## TASK
Rewrite the rows from the line with "Locate an element" through the end of the rows, putting "image" in place of "screenshot" and keeping everything else the same. Do not include the pictures in your answer.

## DATA FOR THIS EXERCISE
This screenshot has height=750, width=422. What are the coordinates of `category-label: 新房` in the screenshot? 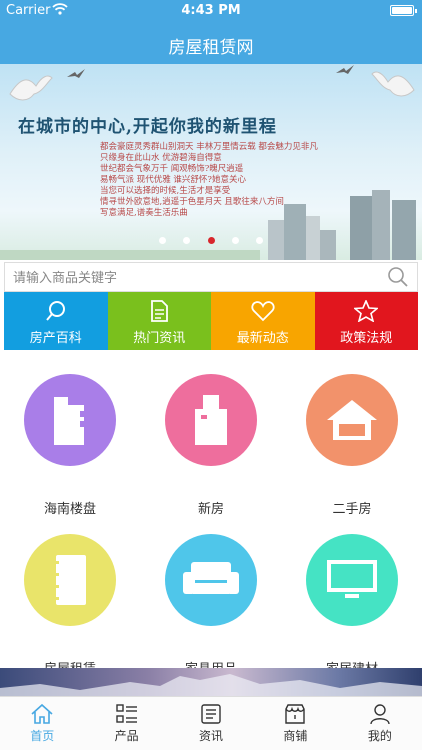 It's located at (210, 510).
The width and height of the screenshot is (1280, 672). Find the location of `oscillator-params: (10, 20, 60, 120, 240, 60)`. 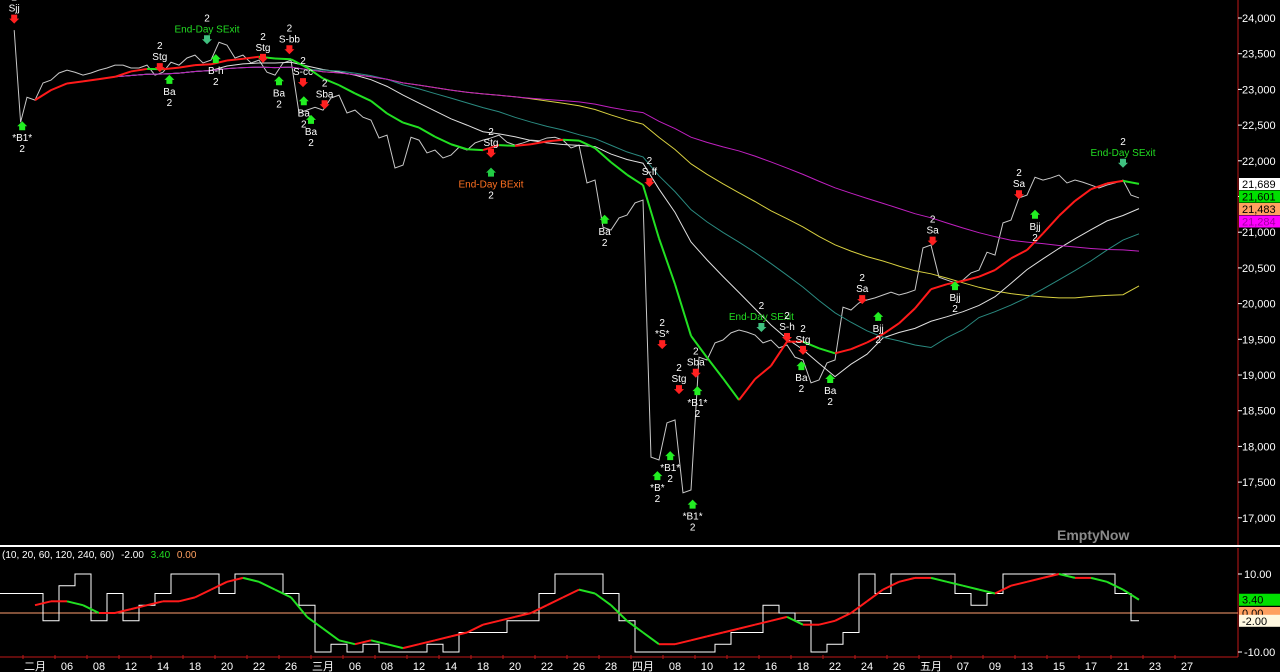

oscillator-params: (10, 20, 60, 120, 240, 60) is located at coordinates (58, 556).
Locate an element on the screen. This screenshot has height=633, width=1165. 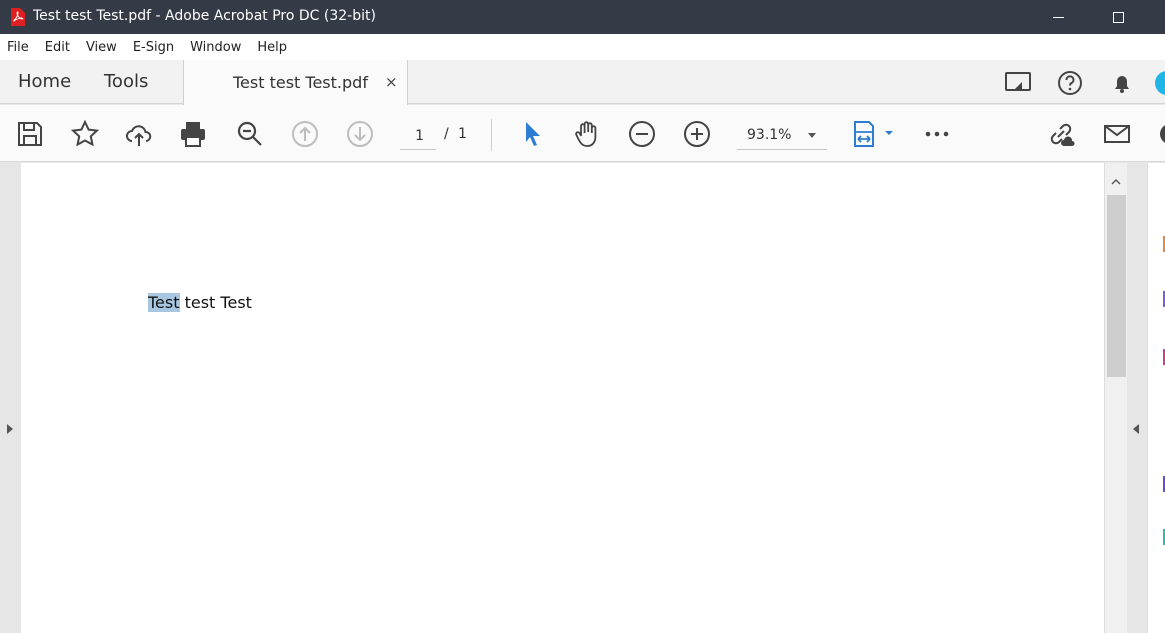
zoom-in-icon is located at coordinates (697, 134).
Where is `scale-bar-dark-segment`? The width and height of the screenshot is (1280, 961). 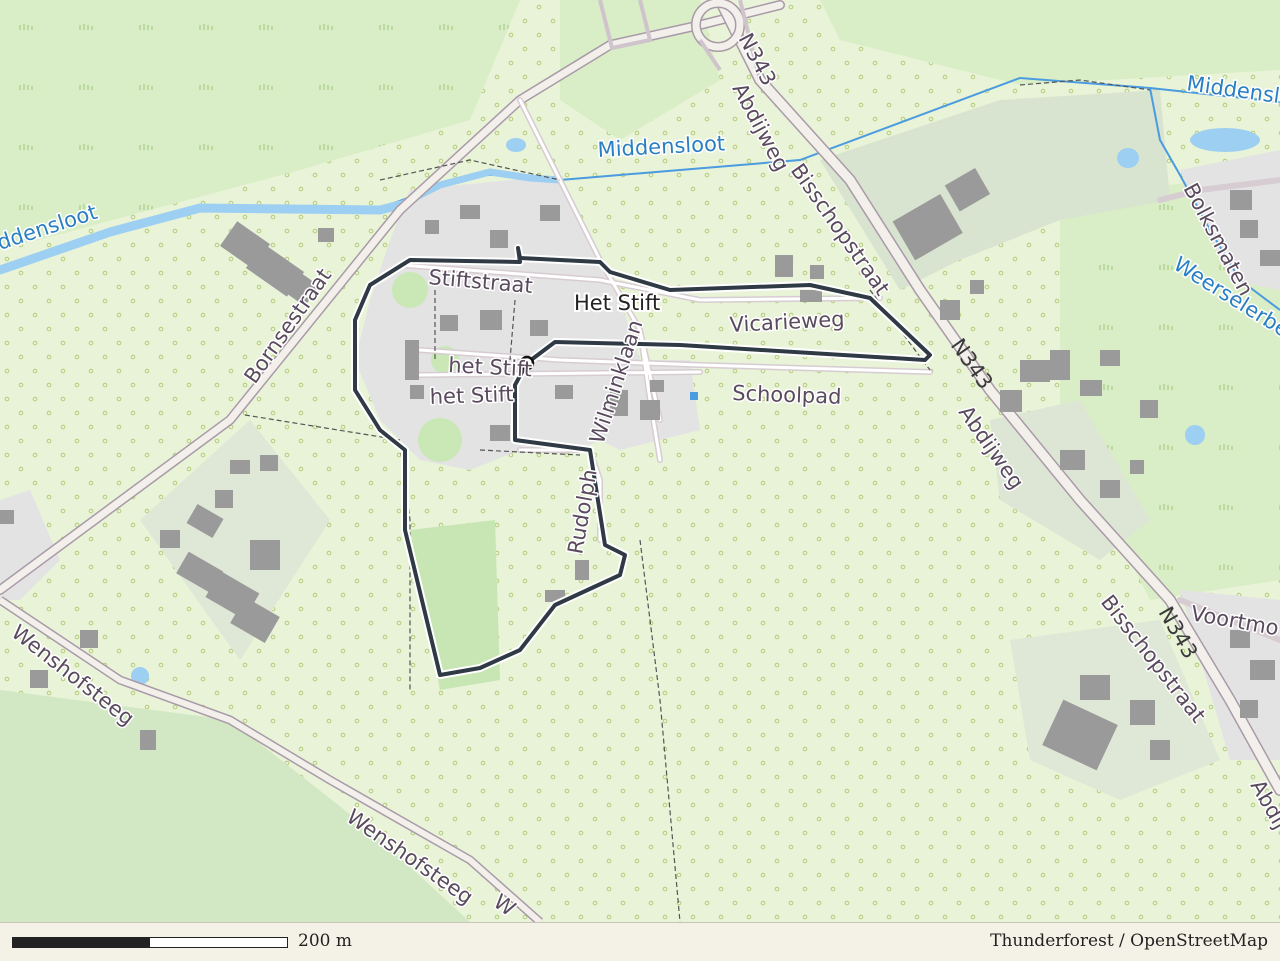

## RESULT OF THE EXERCISE
Locate an element on the screen. This image has height=633, width=1165. 
zoom-in-icon is located at coordinates (697, 134).
Where is `scale-bar-dark-segment`? The width and height of the image is (1280, 961). 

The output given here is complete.